== MATERIAL SHOWN ==
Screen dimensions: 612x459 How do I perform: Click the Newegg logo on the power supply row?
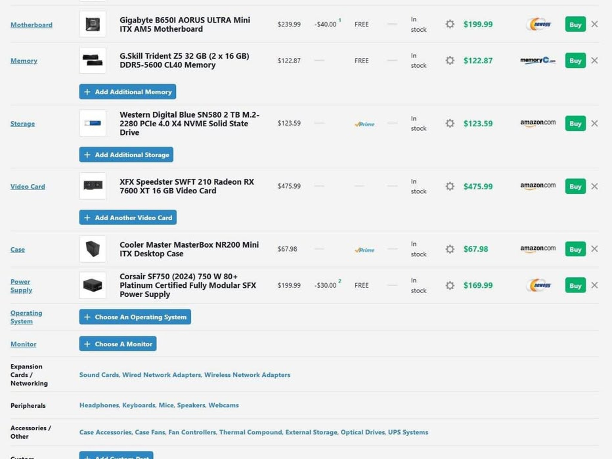(538, 285)
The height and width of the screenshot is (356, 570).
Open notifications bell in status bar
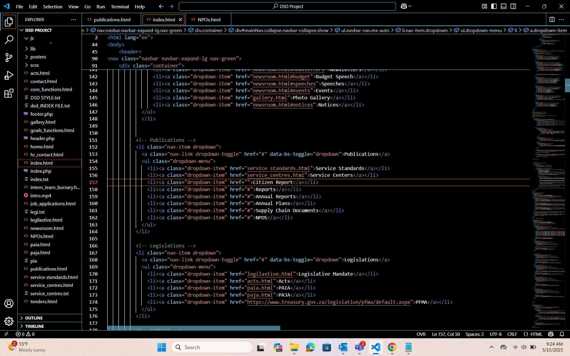tap(562, 334)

== EXERCISE AIM ==
The answer is the records above, repeated exactly, with no picture in it.

== RESPONSE AREA ==
Screen dimensions: 612x459 How do I perform: Click the Newegg logo on the power supply row?
(538, 285)
The height and width of the screenshot is (356, 570).
Open notifications bell in status bar
tap(562, 334)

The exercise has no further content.